Definitely will make again!!
I followed the recipe the only different thing I did was throw the chopped bacon in the pot because I want it within the soup. Now, it had a bitter taste to it and I Don’t know what that taste is. Was it too much of a certain ingredients; perhaps onion too big , the thyme? if anybody can tell me please let me know…
This is simple to do and tastes amazing! I doubled the recipe and used a 5lb bag of mini potatoes so it took ages to chop everything but that’s the only hard part. This is my second time making this soup. I didn’t have milk this time so I subbed 1/4 cup of sour cream and skipped the cornstarch. It still came out super tasty and I loved the tang from the sour cream.
I didn’t make any changes and it is delicious. I wish it was a little bit thicker so I might use more cornstarch next time.
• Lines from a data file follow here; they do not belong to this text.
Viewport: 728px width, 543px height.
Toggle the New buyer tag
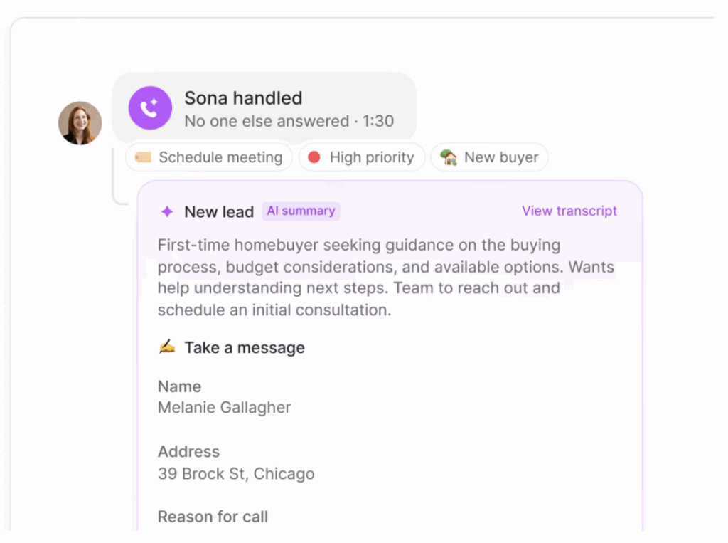coord(489,157)
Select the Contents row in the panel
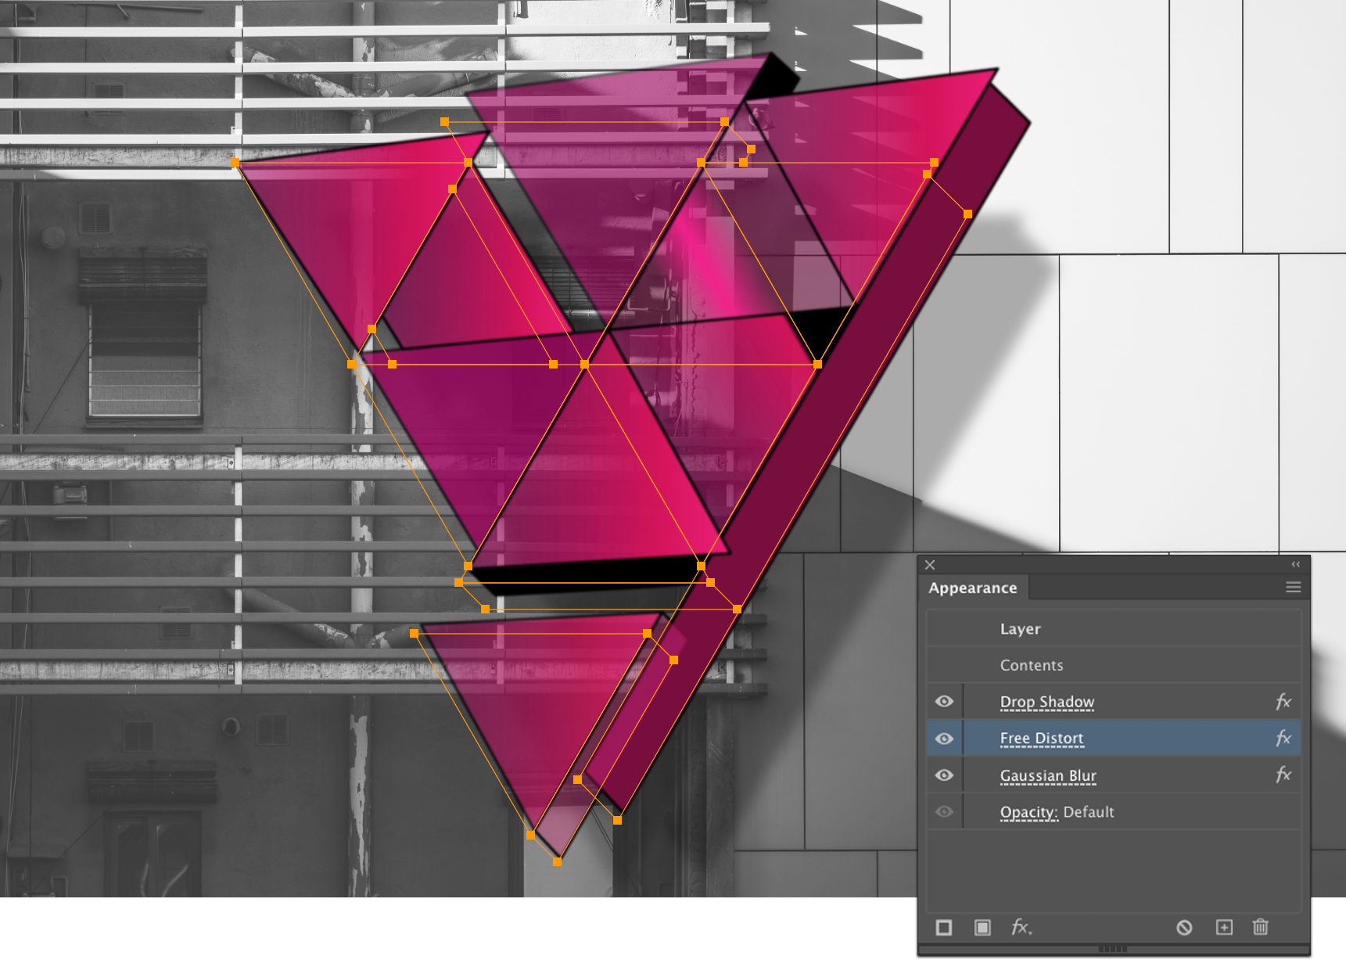Image resolution: width=1346 pixels, height=960 pixels. tap(1031, 664)
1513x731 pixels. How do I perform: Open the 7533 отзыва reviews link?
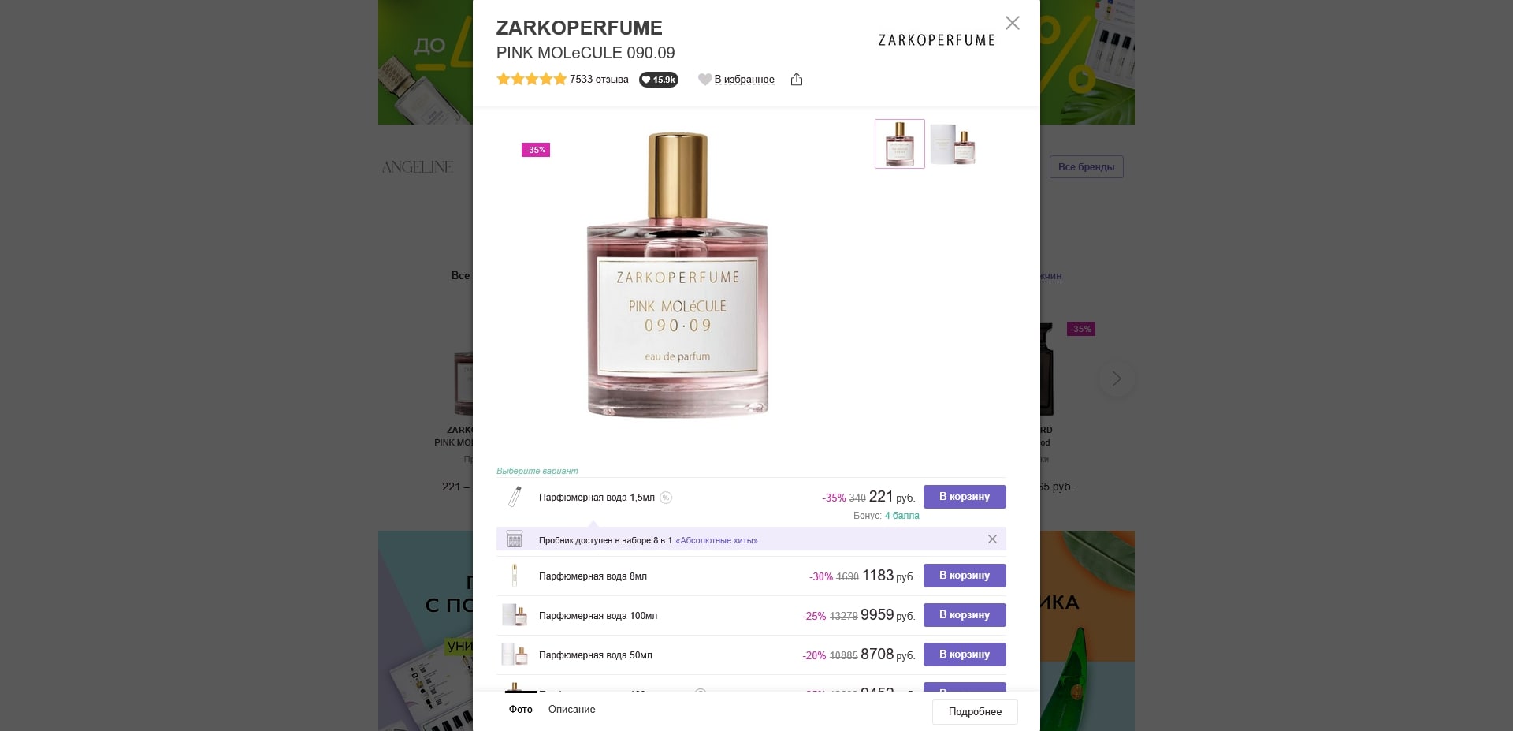tap(599, 79)
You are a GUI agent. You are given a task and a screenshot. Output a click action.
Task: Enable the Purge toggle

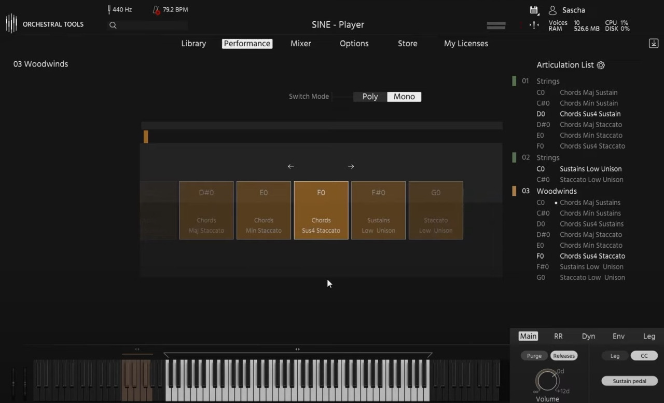(534, 356)
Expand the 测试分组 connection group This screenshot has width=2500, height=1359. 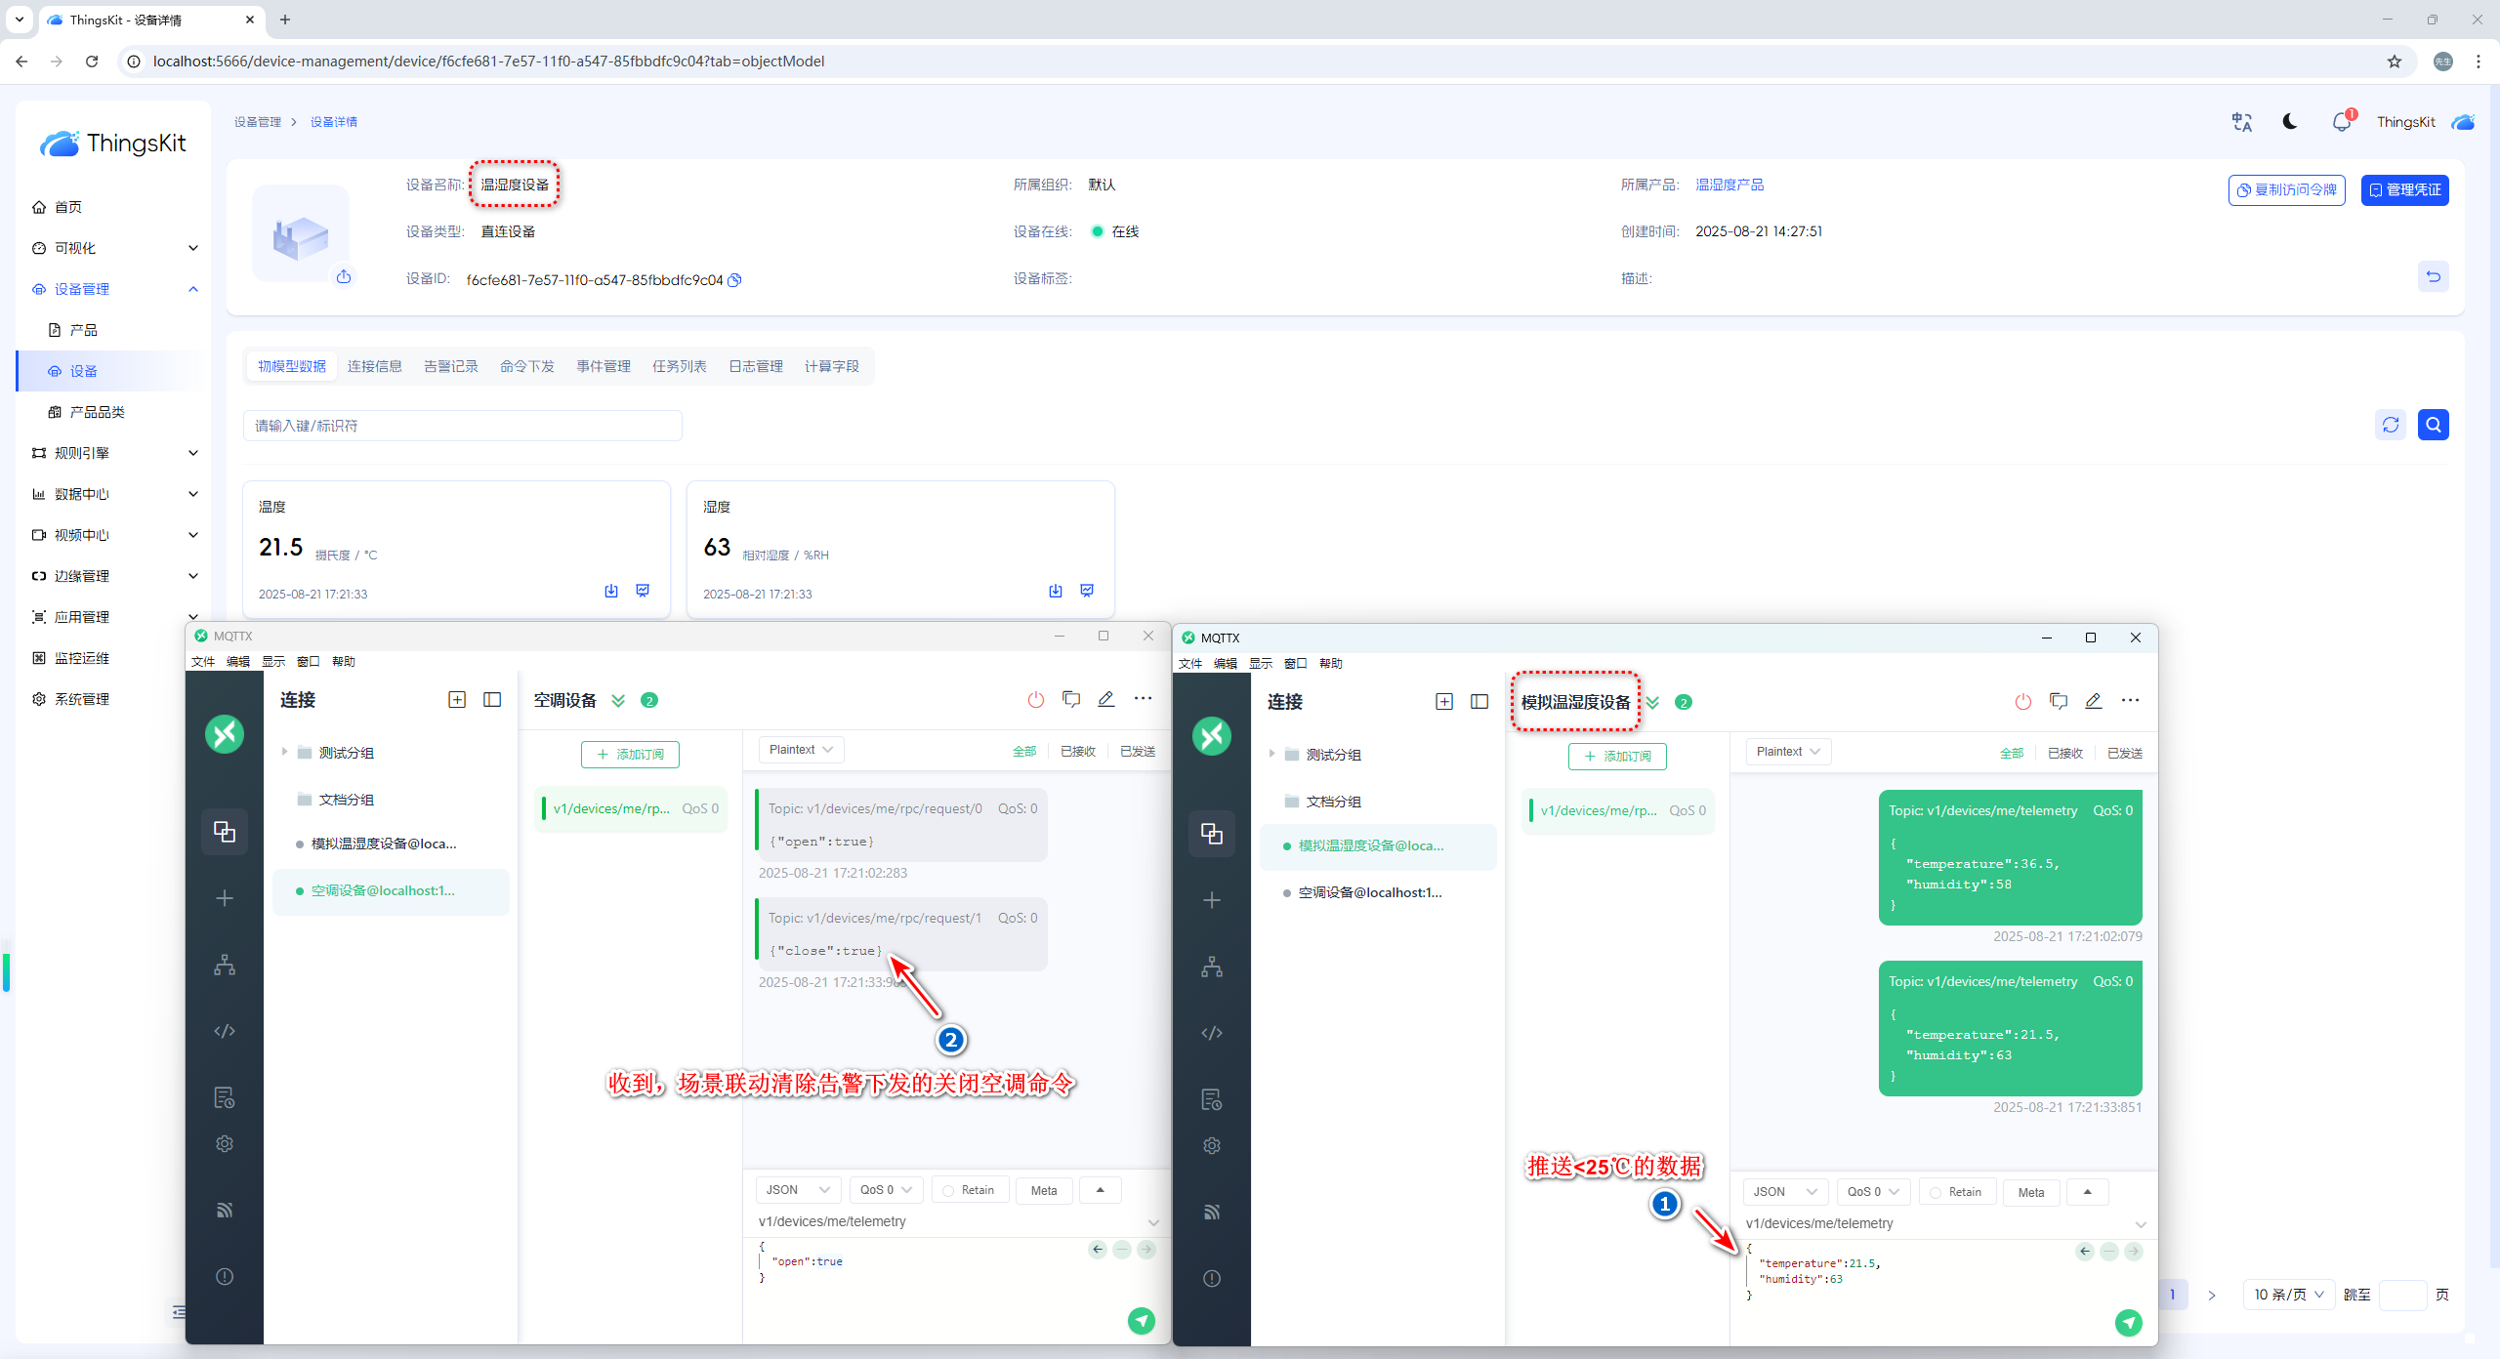tap(284, 753)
Delicious! My 14 yr old son ate 3 bowls the night I made it – glad I doubled the recipe!
Fabulous tasting soup. Made it exactly as written. I am fairly new to the Instant Pot and like every other dish I have tried it took much longer for the pressure to build and also to naturally release. After over 15 minutes I released the pressure. Loved the bacon on top. I added some shredded cheddar cheese and chopped chives as other toppings. Will definitely make again.